I want to hear more about farmed tilapia. I want statistics on animals grazed on marginal land that couldn't be used for crops. I want to hear more about grass-fed cows. I want studies about backyard chickens and fish ponds and goats. About pigs fed on restuarant waste and slaughtered at home 100 feet from where they they were bred and raised. About hunting/fishing/trapping wild game for food. About urban roof-top farms. About targeting invasive species for consumption.

The Ominvore's Dilema is a good book, but most people seem to come away with only one message: eat more plants. So few people seemed to pay attention to all the interesting little details the discusses.

I live 5 miles from several CAFO feed lots, I've helped drag dead calves into their kill pits; 10 miles from one of the largest rivers in North America and one of the richest salmon runs outside of Alaska; 30 miles from 50,000 acres that used to grow wheat, but now the government is paying the landowners to lie fallow for the sake of wheat prices; 100 miles from the Tillamook cheese factory's co-op of dairy farmers; 250 miles from where I grew up, where the bulk of my animal meat was wild-killed deer and elk or pork and lamb raised by neighbors

I'm glad that it's becoming more mainstream to think about where our food comes from, and the quality of life of the animals we eat. But I want more. More attention to nuance and to thinking outside the box, more consideration on how complicated these issues are, and more research studies on food systems that already are thinking outside the box, and have been for years, thank you very much. Less of the black and white. Less of the blame being slung at farmers who are barely breaking even, even with government subsidies. Less finger-wagging at middle class families who dare to buy non-organic eggs. Less of the continuous, simplistic chanting message from certain quarters repeating over and over: "plants good, meat bad".
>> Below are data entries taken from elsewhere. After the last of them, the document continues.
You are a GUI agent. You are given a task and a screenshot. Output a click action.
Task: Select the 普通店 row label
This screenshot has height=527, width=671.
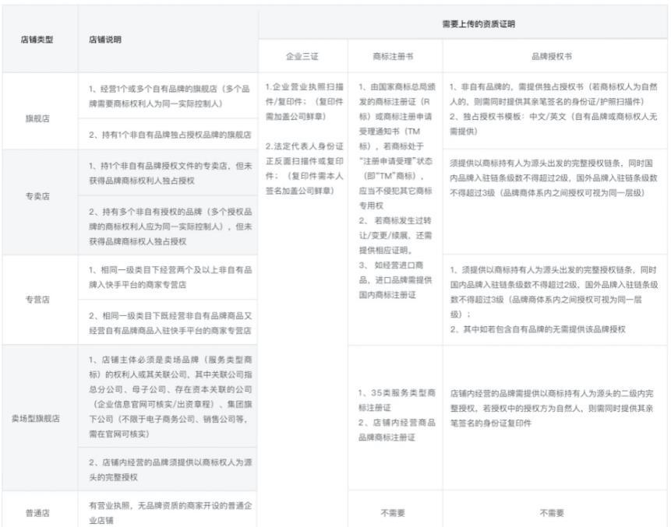[37, 513]
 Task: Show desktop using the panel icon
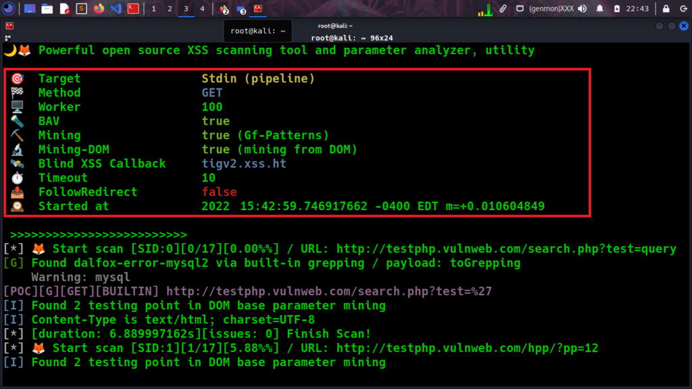(x=30, y=9)
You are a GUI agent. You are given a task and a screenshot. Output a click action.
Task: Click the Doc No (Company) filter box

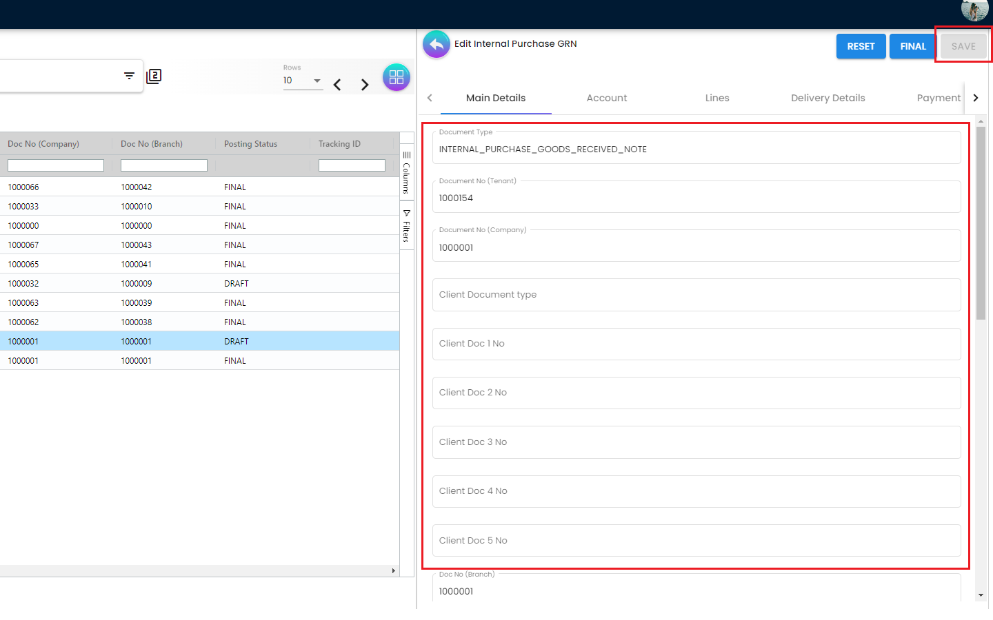(56, 165)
It's all well and good to get wide-spread attention on CAFO-type animal husbandry, but not if no one sees (or utilizes) the myriad possible alternatives.

2 comments:

Retrieverman said...

Not only that, it's actually unhealthy for some people to be vegetarians.

We're going to have to find ways to promote sustainable agriculture, with meat animals coming from a variety of systems.

This one sounds unappetiizing:

http://inhabitat.com/poop-burger-japanese-researcher-creates-artificial-meat-from-human-feces/

But at least it's a start.

I don't think for a minute that it's a solution, but it's an idea.

admin said...

I suspect the poop burger was a gimmick from the very beginning. It's got to be way more energy-intensive to extract protein from human waste than to, say, use the waste as fertilizer and allow bacteria to do the extracting.